** Opening Study text block **

By Jacquelyn Nesbeth
As the COVID-19 pandemic continues to wreak havoc on hospitals and nurses around the nation, Stevenson University nursing students (the largest and longest-running major at Stevenson) and alumni discuss the exhaustive toll and the surprising benefits that their community is experiencing.
Megan Waskiewicz, a Stevenson University graduate, is now a registered nurse at The University of Maryland Medical Center in Downtown Baltimore City, With six months on the job so far, she knows first-hand what it’s like to deal with Covid-19 victims on the front lines.
“Although it has been stressful, it’s still a great learning experience every shift,” she said. “It’s hard when your usual patient load is one to three and that’s intermediate-level care patients but then it gets bumped up to four because we’re short.”
Waskiewicz said that the nursing shortages break down procedures adds to a nurse’s workload and can even affect the quality of care.
“There are things that the doctors want at a certain time, bloodwork that needs to be due at a certain time because based on a certain level of drugs in their blood the pharmacy has to dose their medication for the next time that it’s due,” she said. “That part gets really stressful, and when we’re short and have things to do left and right, some of that gets pushed to the side, and that makes things not efficient and not as safe.”
While some hospitals, like the Baltimore Washington Medical Center, are giving their employees bonuses for working more as well as working with Covid patients, others are not. When asked if the nurses are receiving benefits or bonuses for working more during the pandemic Waskiewicz said, “At my hospital, right now I don’t think so.”
“I remember at my other job, Baltimore Washington Medical Center… they were offering a covid bonus for full-time employees,” she said. “Every shift you work you get like a $300 bonus or something like that, just for working with covid patients. And I was a part-time employee, so I got it like once when I was off school and worked a bit more.
“At my current hospital, that’s actually a topic that comes up almost every staff meeting,” she added. “And the managers are still trying to talk the higher-ups about it to see we can do it. But as of now, it hasn’t really gone anywhere.”

** Closing Study text block **

**Brief 1:** In the article on Stevenson University nursing during the pandemic, how long has Megan Waskiewicz worked as a registered nurse at The University of Maryland Medical Center?
**Brief 2:** Continue the article on Stevenson University nursing during the pandemic from the point where it stops.

** Opening Information shown block **

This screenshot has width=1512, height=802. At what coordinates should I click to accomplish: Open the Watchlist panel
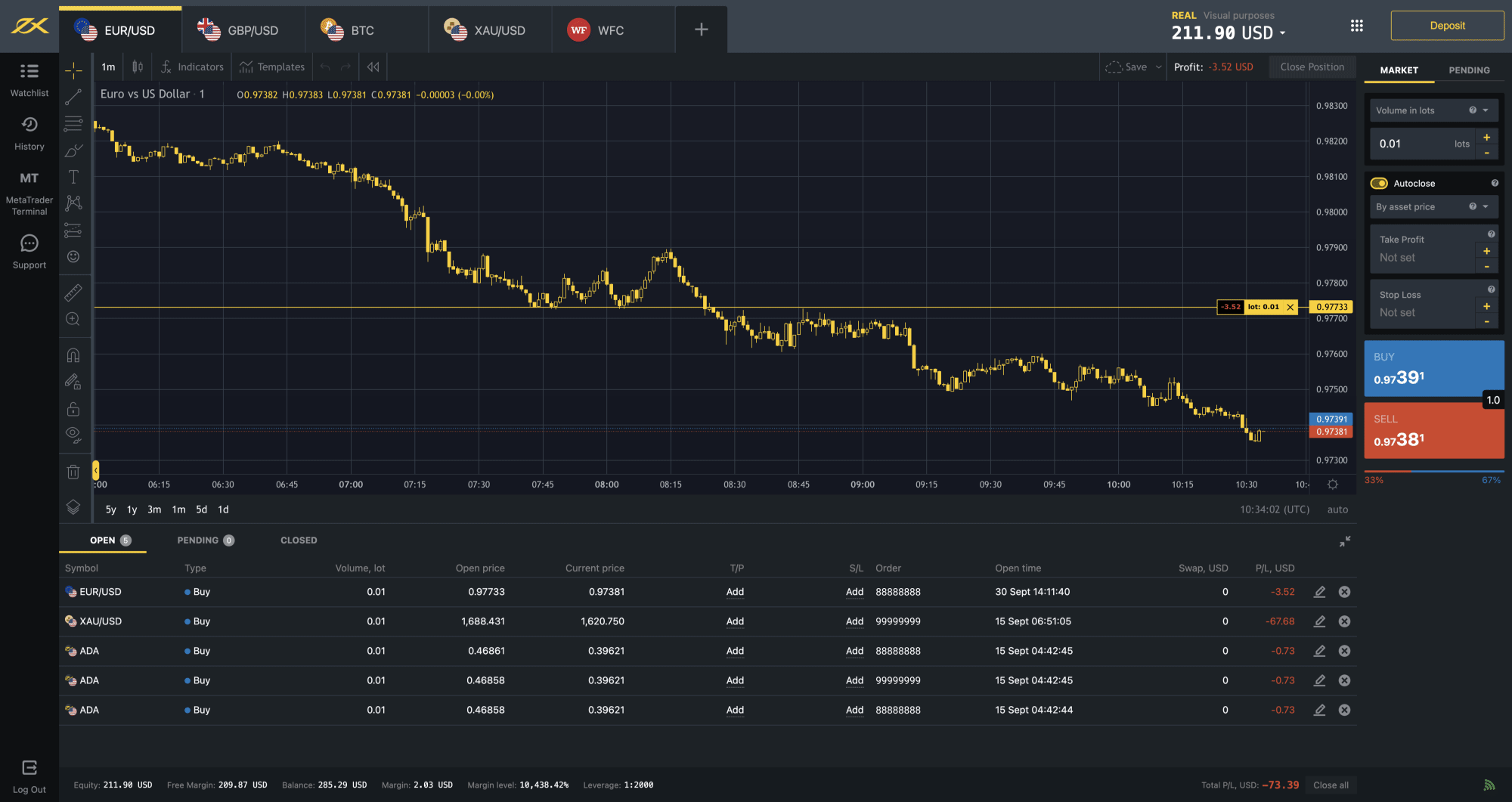[x=29, y=79]
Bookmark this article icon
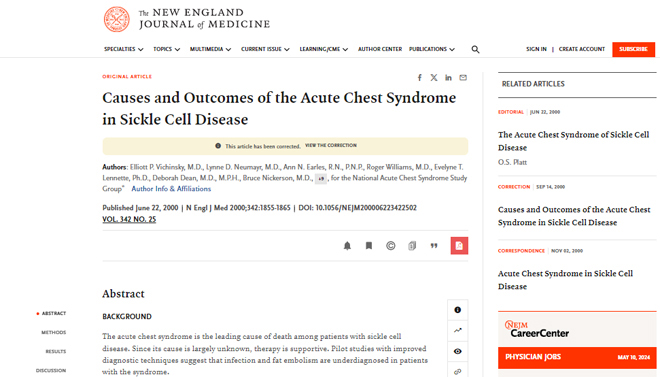The image size is (660, 377). [369, 246]
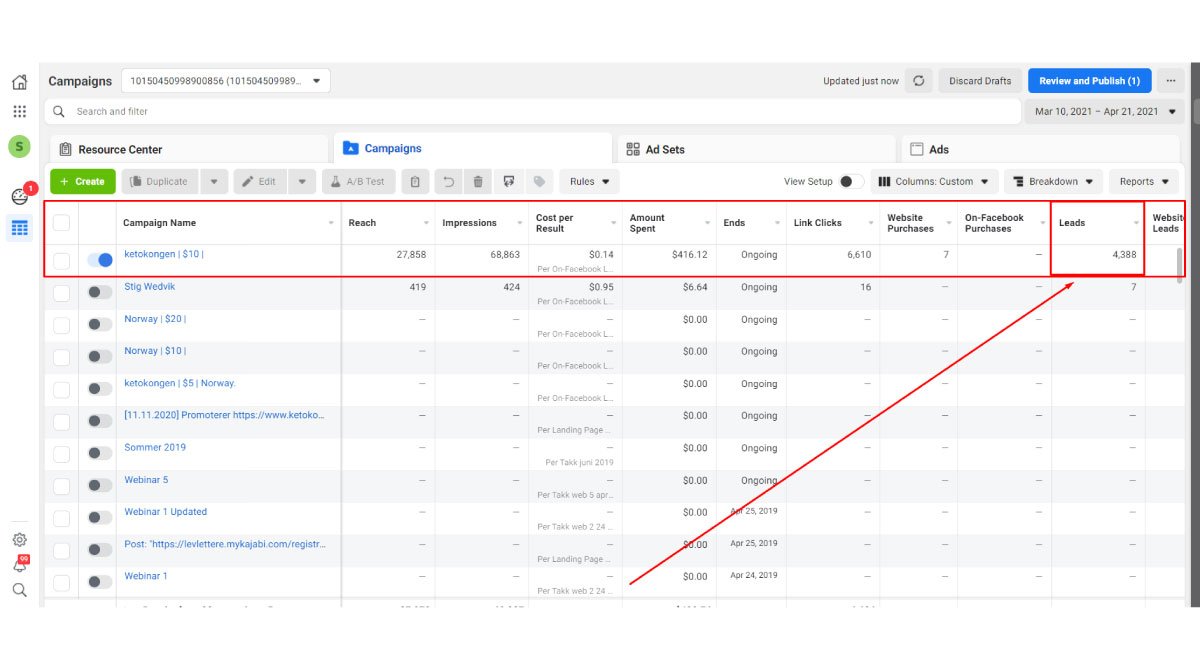1200x669 pixels.
Task: Click the undo arrow icon in toolbar
Action: pyautogui.click(x=449, y=182)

** Closing Information shown block **

**Output 1:** Six months.

**Output 2:**
Blaine Yohannes, a senior Stevenson University nursing student, is doing her clinical at Good Samaritan Hospital in Baltimore, Maryland. When asked about her expectations of how working in a hospital would go and how her clinical have been going for the past two years, she said “So far, my clinical have been ok, because last semester we did the full six days.”
She said her feelings of excitement to help others were mostly prevalent but also mentioned the underlying disappointment in her lack of first working hospital experiences.
“There’s a lot of stress going on, especially with the nursing shortage so I would want to be one of those people that would help out and come in and fill up some spots and be of any help that I can,” said Yohannes.
As Yohannes progressed through her academics went from nursing classes to clinical and practicum.
“In junior year at the beginning of when COVID cases started to rise, we only had two days of clinicals, and it wasn’t a great experience for having our first clinicals because we couldn’t do much and we didn’t have that much experience because of covid getting in the way,” said Yohannes.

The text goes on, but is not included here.